Results: In this paper, we surveyed open-source computational tools (including pipelines) used for human viral genome reconstruction, identifying specific characteristics, features, similarities, and dissimilarities between these tools. For quantitative comparison, we created an open-source reconstruction benchmark based on viral data. The benchmark was executed using both synthetic and real datasets. With the former, we evaluated the effects to the reconstruction process of using different human DNA viruses with simulated mutation rates, contamination and mitochondrial DNA inclusion, and various coverage depths. Each reconstruction program was also evaluated using real datasets, demonstrating their performance in real-life scenarios. The evaluation measures include the identity, a Normalized Compression Semi-Distance, and the Normalized Relative Compression between the genomes before and after reconstruction, as well as metrics regarding the length of the genomes reconstructed, computational time and resources spent by each tool.

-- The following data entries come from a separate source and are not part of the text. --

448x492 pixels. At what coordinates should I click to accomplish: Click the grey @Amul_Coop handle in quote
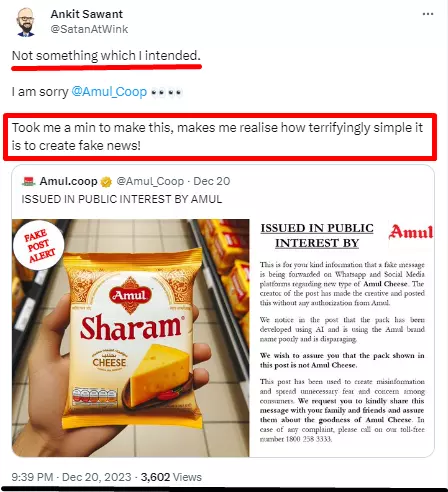point(150,181)
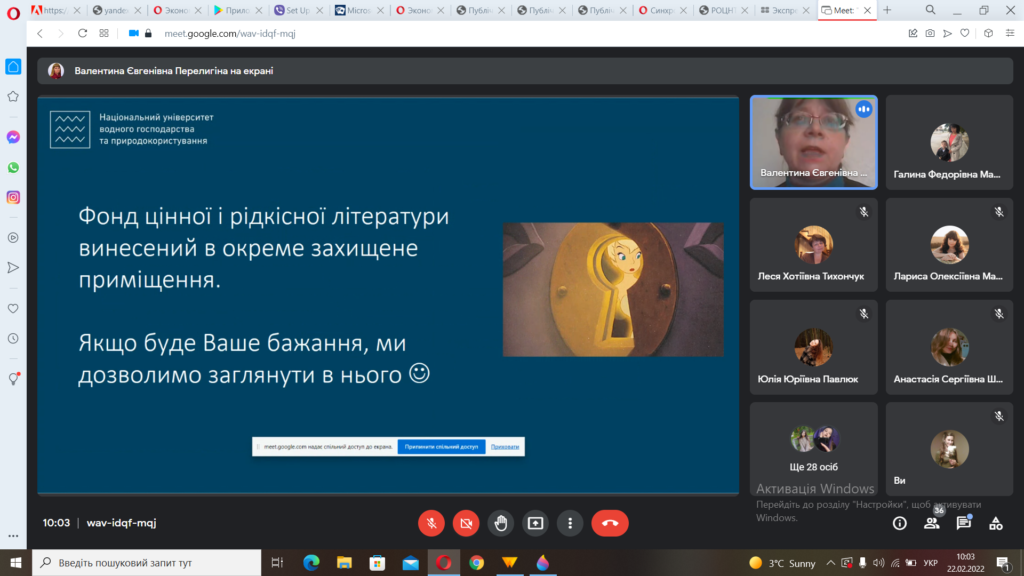Leave the call with red hang-up button
The height and width of the screenshot is (576, 1024).
coord(610,522)

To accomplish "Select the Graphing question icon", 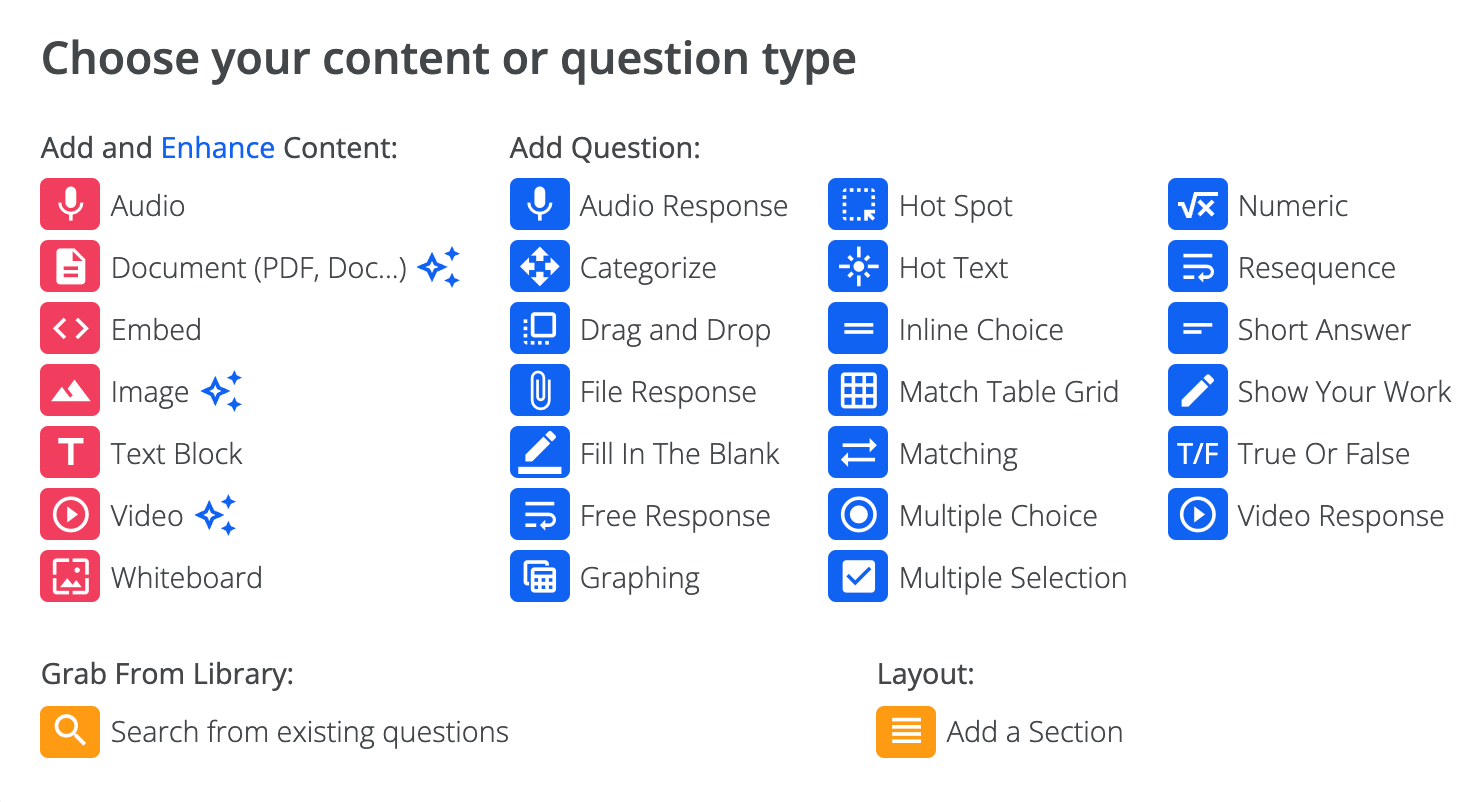I will pyautogui.click(x=540, y=578).
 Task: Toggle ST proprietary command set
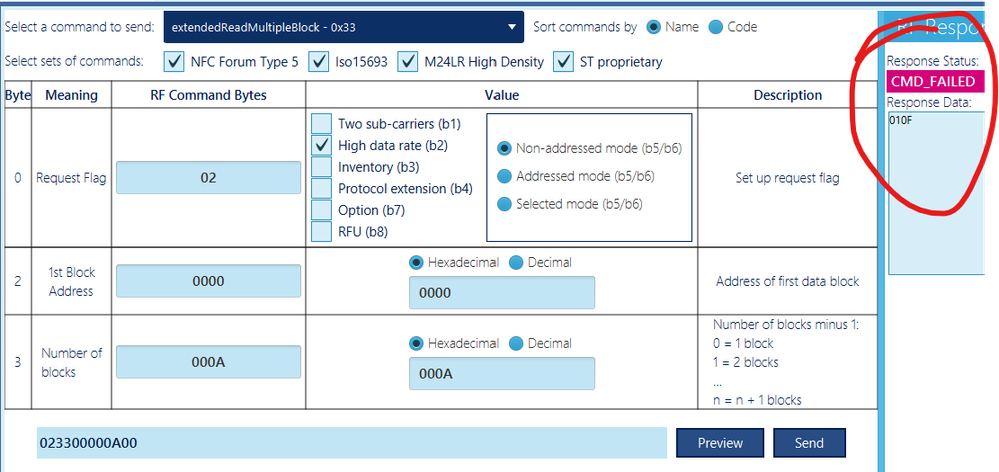[564, 62]
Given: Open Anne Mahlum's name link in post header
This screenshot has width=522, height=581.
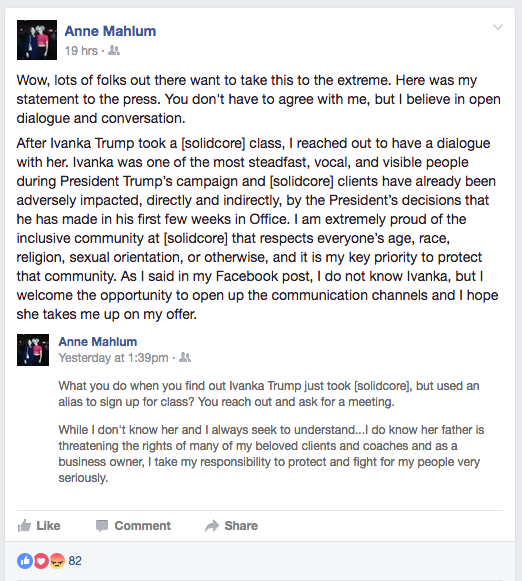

Conclusions: We provide a fully reproducible benchmark capable of evaluating currently available reconstruction programs. The benchmark is open-source and freely available at https://github.com/viromelab/HVRS. Additionally, based on the knowledge obtained from the systematic review and the benchmark, we provide some program recommendations for different reconstruction scenarios.

背景:病毒测序数据的不断增加导致了许多优化的病毒基因组重建工具的出现。鉴于新工具的数量正在稳步增加,要确定在准确性和计算资源以及每个工具提供的特性之间提供平衡的功能和优化工具是很复杂的。结果:在本文中,我们调查了用于人类病毒基因组重建的开源计算工具(包括管道),确定了这些工具之间的具体特征、特征、相似性和差异性。为了进行定量比较,我们基于病毒数据创建了一个开源重建基准。基准测试使用合成数据集和真实数据集执行。对于前者,我们评估了不同人类DNA病毒在模拟突变率、污染和线粒体DNA包涵以及不同覆盖深度下对重建过程的影响。每个重建程序还使用真实数据集进行评估,展示了它们在现实场景中的性能。评估指标包括重构前后基因组的同一性、归一化压缩半距离和归一化相对压缩,以及各工具重构基因组长度、计算时间和资源消耗等指标。结论:我们提供了一个完全可重复的基准,能够评估目前可用的重建方案。该基准是开源的,可以在https://github.com/viromelab/HVRS上免费获得。此外,基于系统综述和基准测试所获得的知识,我们针对不同的重建场景提出了一些方案建议。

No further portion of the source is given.